The same firm — which, on casual investigation, looks otherwise legitimate — has been spamming other addresses. The linguist Mark Liberman got a similar message, for example. (“I expect they got my name and email address from some bioinformatics conference I attended, or something like that,” he notes.)

MEMO TO GEN SCRIPT: Mass, unsolicited mailings are not the way to generate good will or impress the world with your netiquette. Thanks for the laugh, though.

Upon reflection, this opens an entire new avenue of exploration. What other scientific services can be hawked by spam, and what would the messages sound like?

Brain Damage and Journalism

Dan Hurley writes of Katherine P. Rankin’s neurological research on sarcasm,

To her surprise, though, the magnetic resonance scans revealed that the part of the brain lost among those who failed to perceive sarcasm was not in the left hemisphere of the brain, which specializes in language and social interactions, but in a part of the right hemisphere previously identified as important only to detecting contextual background changes in visual tests.
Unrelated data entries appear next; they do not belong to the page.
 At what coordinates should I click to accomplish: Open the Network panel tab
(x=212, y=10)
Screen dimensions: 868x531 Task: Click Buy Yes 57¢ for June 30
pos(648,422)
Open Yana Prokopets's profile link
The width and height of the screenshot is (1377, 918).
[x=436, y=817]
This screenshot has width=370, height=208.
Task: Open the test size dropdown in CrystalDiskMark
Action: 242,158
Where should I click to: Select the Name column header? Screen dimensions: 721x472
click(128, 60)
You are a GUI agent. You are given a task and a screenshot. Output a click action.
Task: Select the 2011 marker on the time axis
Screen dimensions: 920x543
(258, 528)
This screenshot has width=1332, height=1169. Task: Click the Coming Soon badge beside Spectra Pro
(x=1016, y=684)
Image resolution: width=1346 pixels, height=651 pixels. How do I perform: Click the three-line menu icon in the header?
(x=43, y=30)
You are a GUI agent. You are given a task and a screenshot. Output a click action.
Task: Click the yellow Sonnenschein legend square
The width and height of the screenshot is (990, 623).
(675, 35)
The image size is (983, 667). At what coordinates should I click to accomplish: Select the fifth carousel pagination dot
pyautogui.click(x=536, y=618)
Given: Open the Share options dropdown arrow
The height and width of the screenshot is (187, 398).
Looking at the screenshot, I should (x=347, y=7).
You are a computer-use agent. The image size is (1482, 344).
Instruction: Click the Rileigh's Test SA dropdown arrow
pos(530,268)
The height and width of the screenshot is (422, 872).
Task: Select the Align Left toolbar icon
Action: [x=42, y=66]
That’s from a New York Times piece, “The Science of Sarcasm (Not That You Care),” 3 June 2008. The abstract for Rankin et al.‘s presentation says, in part,

This study provides lesion data suggesting that the right posterior temporal lobe and dorsomedial frontal cortex are associated with recognizing and interpreting sarcastic irony using paralinguistic vocal and facial cues, consistent with functional imaging research examining neural correlates of voice prosody, facial emotion recognition, and perspective taking.

Trust the alchemy of science journalism to turn a result consistent with prior research into a great surprise. As Vaughan Bell points out, by the early 1980s people had already found out that damage to the brain’s right hemisphere can cause “disorders of affective language,” i.e., problems with recognizing emotion in speech. More recently, Shamay-Tsoory et al. (2005) found that lesions in the ventromedial section of the right prefrontal cortex impaired test subjects’ abilities to handle tasks which required understanding sarcasm.

This is the sort of gaffe which makes neurocurmudgeons file a story under “chaff” instead of “wheat.” I wonder: can fMRI detect a cortical lesion which makes all interesting and worthwhile research be perceived as revolutionary? The problem is not just restricted to neuro-journalism, of course — revolution disease is a general trope, right up there with “Think of the children!” and “David vs. the Scientific Goliath.” One begins to appreciate why Eric Roston, author of The Carbon Age (2008), said of his research practices, “I wanted to avoid secondary literature, media,” even though this meant a masochistic journey through peer-reviewed articles.

As for the research itself. . . . To my knowledge (and that of the Neurocritic), Rankin et al.‘s results have not yet appeared in a journal, only at an American Academy of Neurology conference, so pickings are as yet rather thin. No doubt more details will be available anon.

Shifting Standards of Inclusion

SILVER SPRING, MD — Tommy Thayer, 30, is quoted by the Washington Post as saying the following:

It’s a damn shame there hasn’t already been a black president as far as I’m concerned. We are so used to all the presidents being all whites and all men. That’s like telling everyone we are a racist nation. I think people are robbing themselves if they don’t get to know other cultures.

Thayer identifies himself as “all white, 100 percent white, Irish, Italian if you want specifics.” Irish and Italians as members of a cultural or ethnic majority: discuss. Have we as a nation outgrown Grandmother’s fears that Kennedy was taking his orders from the Pope? Would latter-day incarnations of Sacco and Vanzetti be regarded as white troublemakers?